Zarafetin yol göstericisi

Yıkıcı stil eğilimleri olan Thom Browne’u, günün birinde zarafetin yol göstericisi olarak değerlendireceğim hiç aklımdan geçmezdi. Ancak bu durumu Browne’ın, çıplak kış ağaçlarından oluşan podyumdaki şovu ve bu şovda ortaya koyduğu incelikli bakış açısı değiştirdi. Eğer stil, parkta yürümek kadar kolay bir şeyse, Marcel Proust’u çağrıştıran koyu renkli ve formal görünümlü kıyafetler uygun seçimler olacaktır. Browne, bu stilin yaratacağı katı ciddiyeti, hem dekor olarak podyumda hem de çanta olarak siluetin içinde kullandığı köpeklerle ortadan kaldırmış. Tabanında yer alan kumaşa iliştirilmiş yarım ceket ya da gömlekler, Browne’un dikiş konusundaki ustalığının bir göstergesi.

Yüzyıl ortası modernizmi

Derek Lam, şehrin merkezinde olup ancak şehrin uzak kesimlerinde yaşayanlar gibi düşünen tasarımcılardan biri. Lam’in, Amerikalı heykeltıraş Alexander Calder’e ve ‘şekil, denge ve keyif’ kavramlarından oluşan üçlüye yaptığı göndermeler, yüzyıl-ortası modernizminin şiirsel bir ifadesi gibi. Şovundaki ortaya koyduğu anlayış artistik değildi.

Bizlere, açık bir işlevi olmayan şekil önerileri sunmakla birlikte daha çok, kırmızı kazak-pantolon gibi basit kıyafetleri saf modern bir bakış açısıyla yorumlamıştı.

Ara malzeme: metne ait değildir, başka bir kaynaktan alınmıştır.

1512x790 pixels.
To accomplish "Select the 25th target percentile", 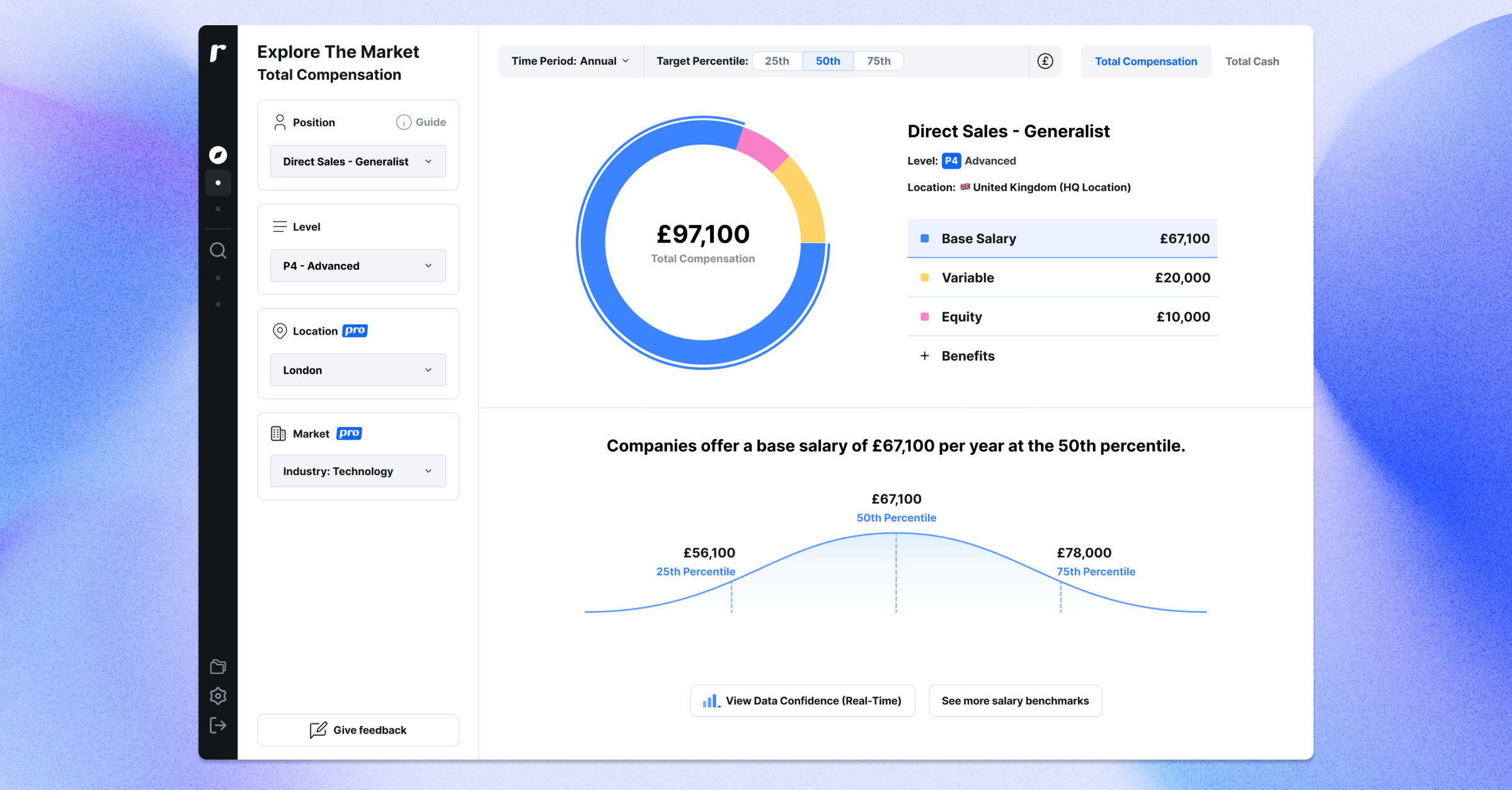I will point(777,61).
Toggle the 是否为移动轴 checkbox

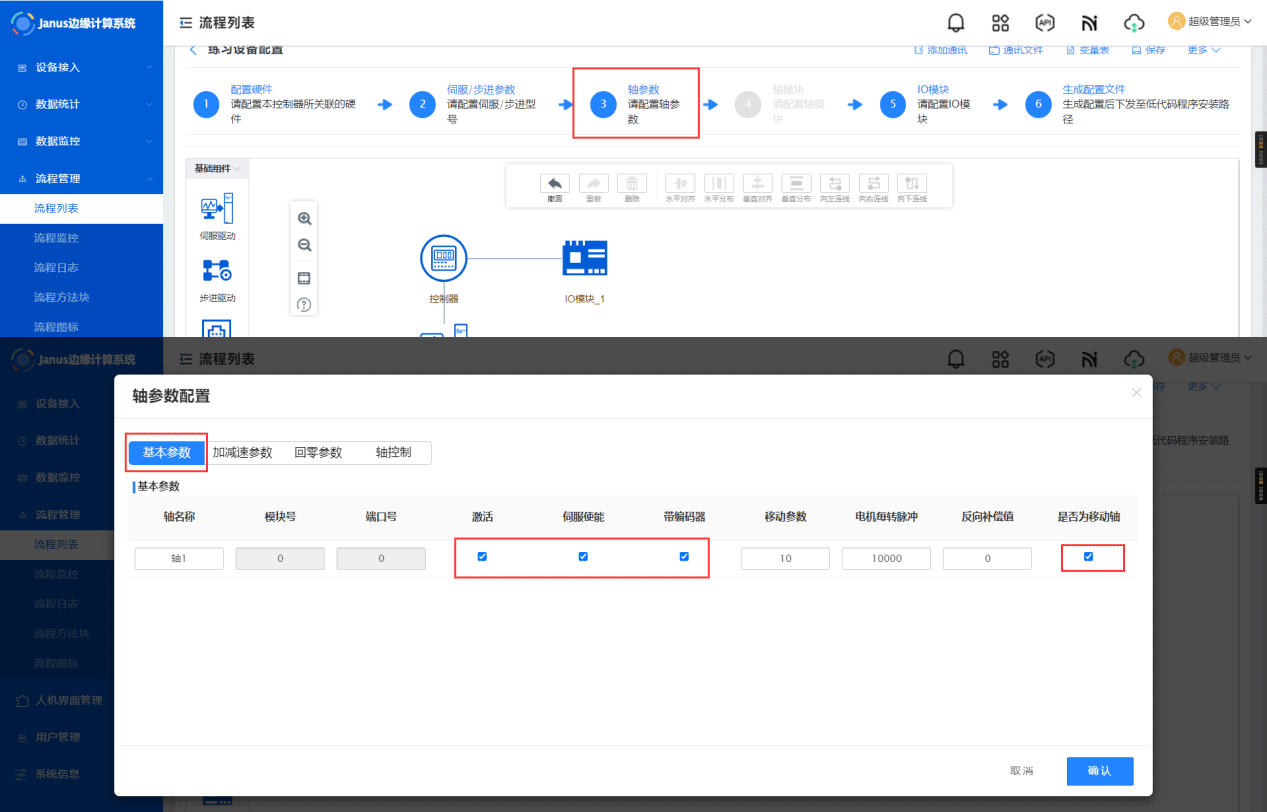(x=1089, y=557)
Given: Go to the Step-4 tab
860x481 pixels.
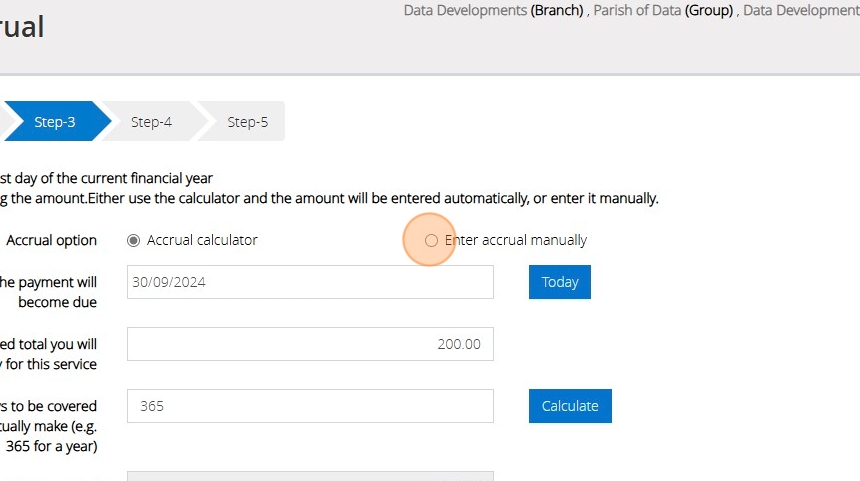Looking at the screenshot, I should coord(151,122).

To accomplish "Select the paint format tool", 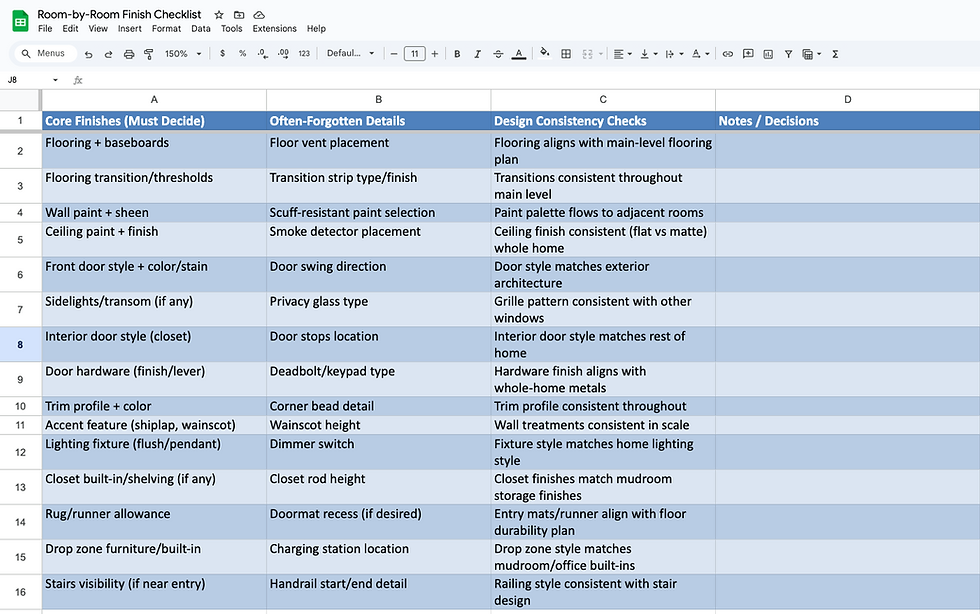I will click(x=148, y=54).
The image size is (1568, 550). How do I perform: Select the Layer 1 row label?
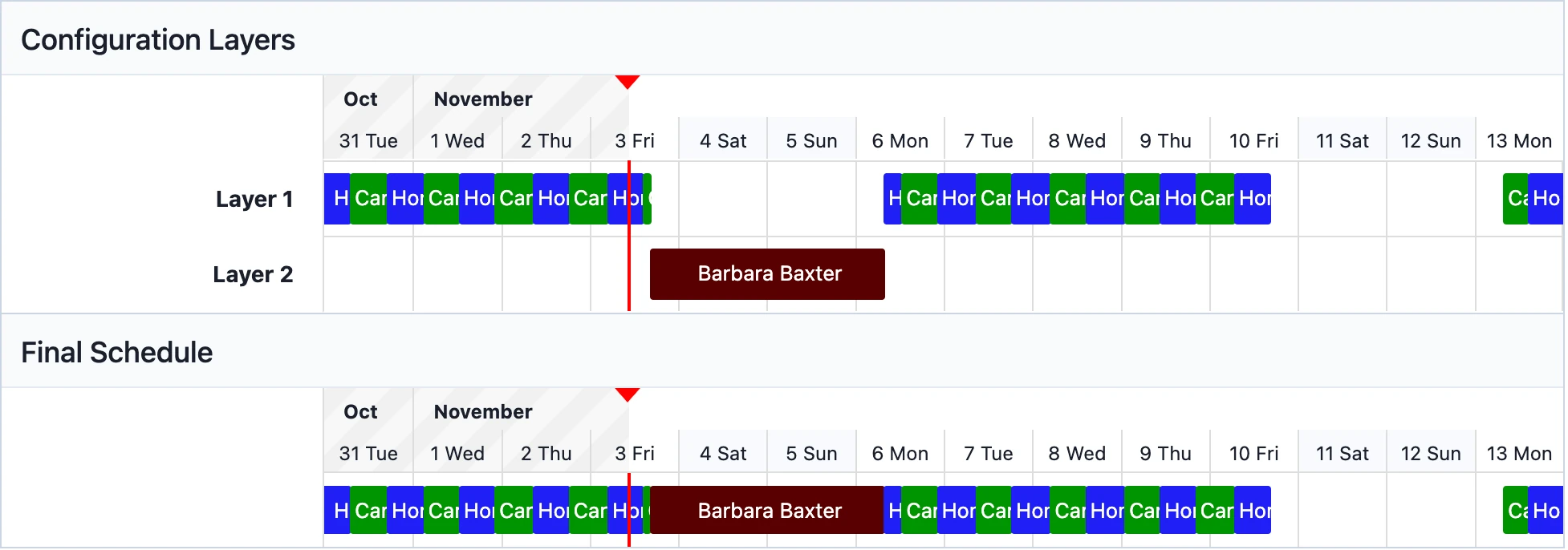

Grafik çizgilerden Lam’in süsleme tarzı olarak bahsedebiliriz. Bu tercihin yansımasını hem siyah beyaz karelerle süslü vizon paltosunda hem de yoğun biçimde boncuklarla bezenmiş elbisesinde görebiliriz. Bilekte biten, tokalı botların Lam’in bu koleksiyonunda önemli bir yeri olduğunu da eklemeden geçmemeliyiz.